Mehrere Stunden muss sich die weiter schweigende Beschuldigte Schilderungen von insgesamt zwölf Zeugen anhören, darunter ihre Mutter, Freundinnen, Arbeitskolleginnen, Nachbarin und Polizisten. Während dieser teils emotionalen Vernehmungen erfährt die Zuhörerschaft auch viel über das getötete Kind, das offenbar bis zum verhängnisvollen Tag ein fröhliches Leben in der Harkortstadt führen konnte. Keine Probleme in der Schule, recht viele Freunde, Hobbys wie Fußball spielen, von der Mutter gut behütet, immer wieder auch mit seinem Vater unterwegs – das sind die Kennzeichen bis zur Trennung seiner nicht verheirateten Eltern einige Tage vor dem Jahresende 2022.

Ein normaler, fröhlicher Junge

Der Junge habe ihr, so erzählt es nun eine Betreuerin aus dem Offenen Ganztag im Zeugenstand, von der gescheiterten Beziehung berichtet und gesagt, dass er deswegen ein bisschen traurig sei. „Aber jetzt streiten sie nicht mehr so viel.“ Die Sozialarbeiterin habe auch keine Auffälligkeiten bei dem Neunjährigen festgestellt, der recht erwachsen wirken konnte und weitere Fragen zur Trennung abgeblockt habe.

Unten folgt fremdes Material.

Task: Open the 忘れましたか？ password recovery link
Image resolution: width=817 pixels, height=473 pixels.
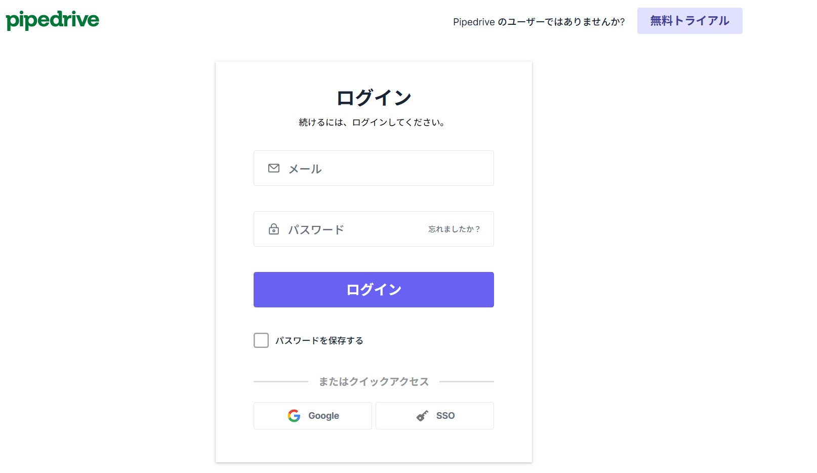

Nach wie vor kommt diese als Motiv infrage. Einige Tage vor dem Tod des Jungen habe sich dessen Mutter Hilfe suchend an einen Arbeitskollegen von ihr gewendet, wie dieser Zeuge vorträgt. Er sei als „Ersatz-Opa“ für das Kind vorgesehen gewesen und wollte die Frau bei einem Treffen angesichts der Trennung aufbauen. Beruflich könne er über die Angeklagte, die als gelernte Heilerziehungspflegerin für zwei bekannte Arbeitgeber in Wetter aktiv war, viel Gutes berichten.

Zweimal benutzt der 60-Jährige das Wort „zwiespältig“: Einmal im Zusammenhang mit der bemerkenswerten und liebevollen Hinwendung der Mutter zu ihrem Sohn. „Umso unbegreiflicher ist das, was geschehen ist“, so der Zeuge. Zudem habe schon seit längerer Zeit eine Trennung der Eltern im Raum gestanden. Die Wetteranerin habe dies einerseits als richtig eingestuft und sich andererseits besorgt geäußert, das nicht richtig verkraften zu können. Wobei die Frau ihrem Arbeitskollegen noch am 31. Januar Handyfotos von ihrem Sohn geschickt habe und nach der Klärung von Unterhaltszahlungen des Vaters fast schon glücklich gewirkt habe. Kurz zuvor habe er sie noch an ihrem „seelischen Tiefpunkt“ als stark verunsichert erlebt.

Starrer Blick und kaum Regungen

Als dieser Zeuge, der die Wetteranerin auch in der Justizvollzugsanstalt besuchte habe („Da wirkte sie voller tragischer Trauer und so, als ob sie selbst nicht begreifen könnte, was passiert ist“), im Landgericht auftritt, huscht ein Lächeln über das Gesicht der Angeklagten. Die starrt sonst mit herunter hängenden Mundwinkeln fast durchgehend vor sich hin, wirkt blass und müde.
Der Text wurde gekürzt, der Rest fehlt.